====== Records supplied
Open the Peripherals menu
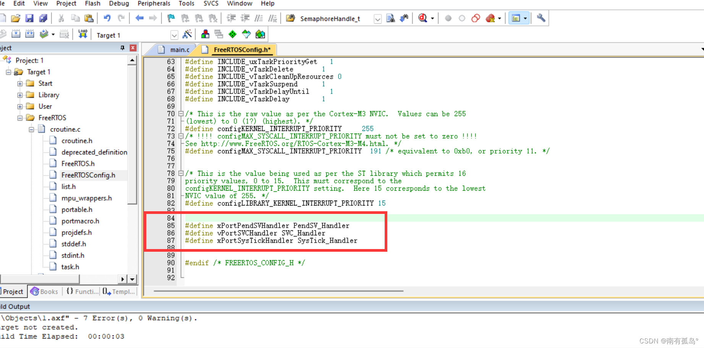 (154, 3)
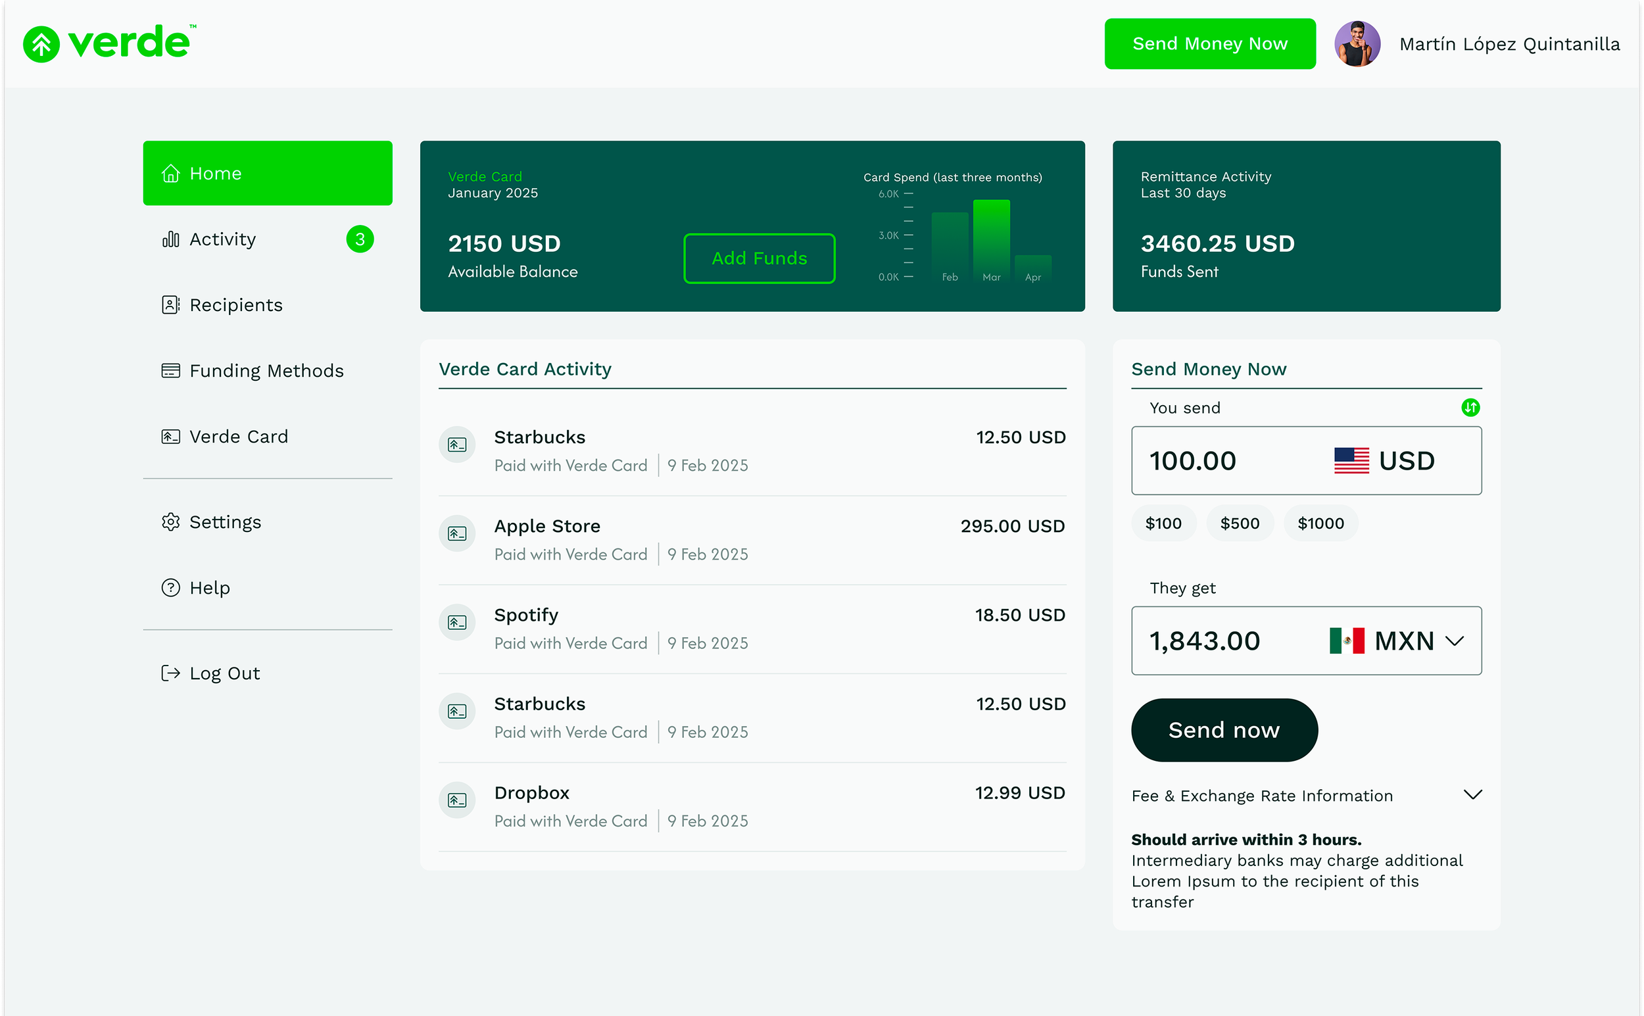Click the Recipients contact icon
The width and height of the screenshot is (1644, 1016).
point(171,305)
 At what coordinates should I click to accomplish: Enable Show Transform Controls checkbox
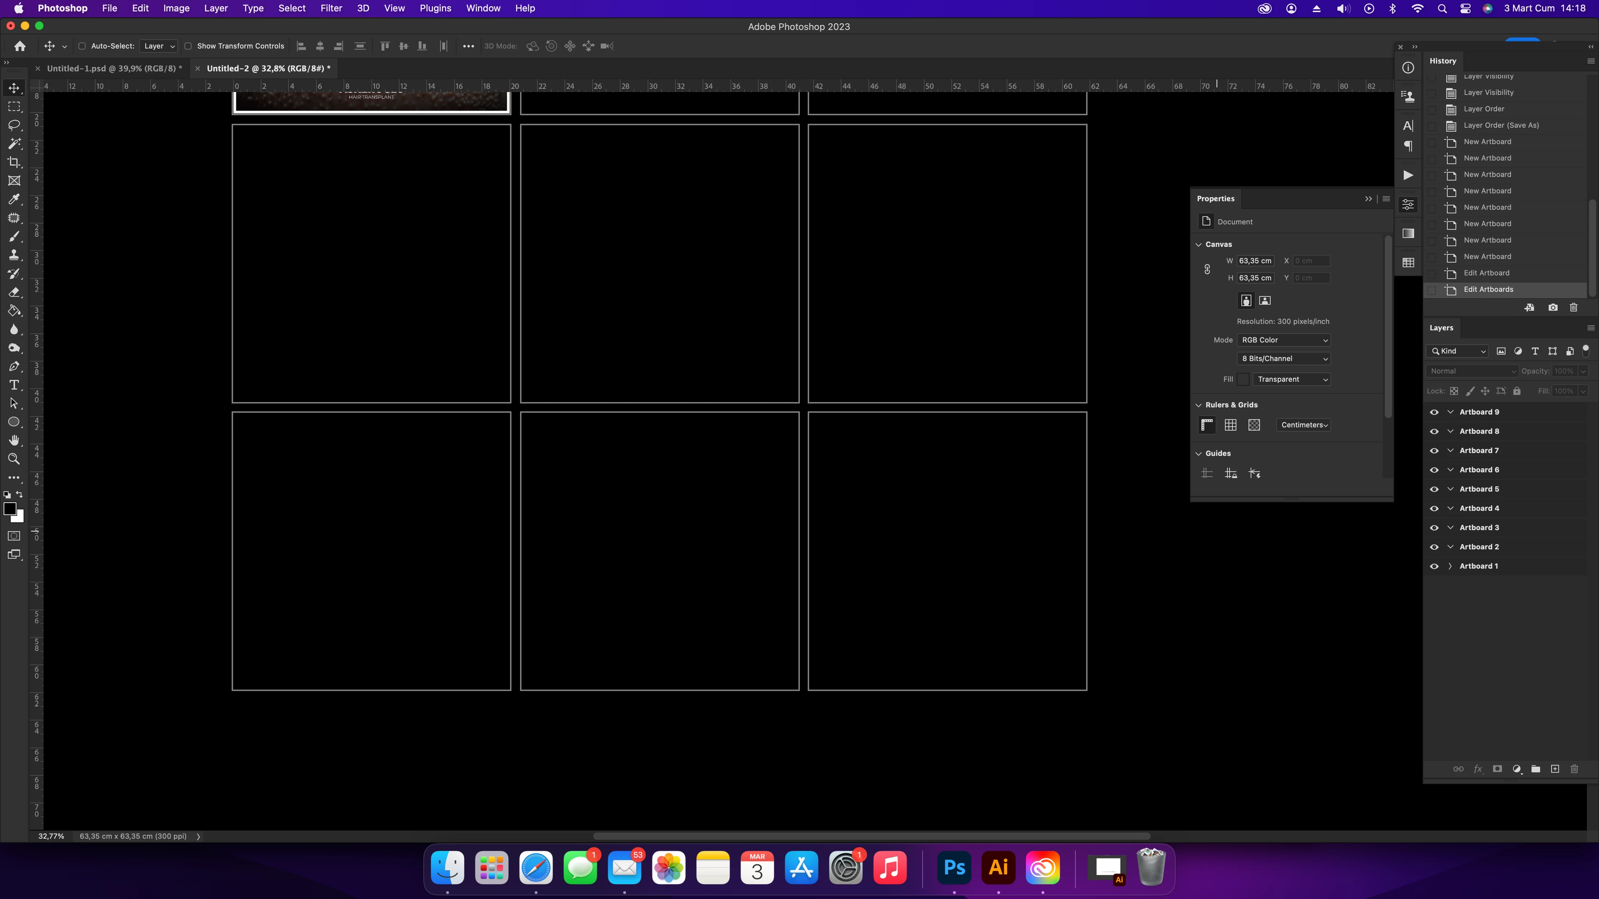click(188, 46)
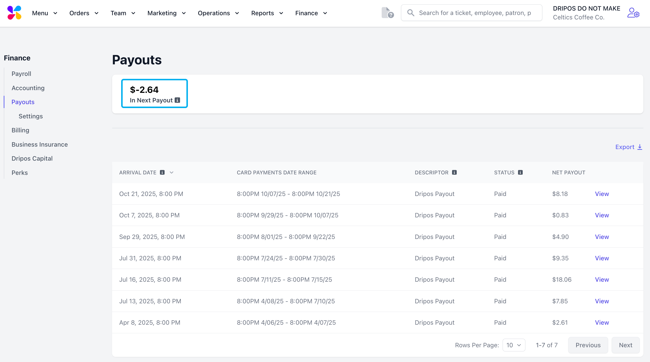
============
* Exercise *
The answer must repeat every line of the listing exactly and leave the pictures out.

* Final answer *
Open the Peripherals menu
 (154, 3)
Click the Recipients contact icon
The width and height of the screenshot is (1644, 1016).
point(171,305)
 At what coordinates should I click to accomplish: Enable Show Transform Controls checkbox
click(188, 46)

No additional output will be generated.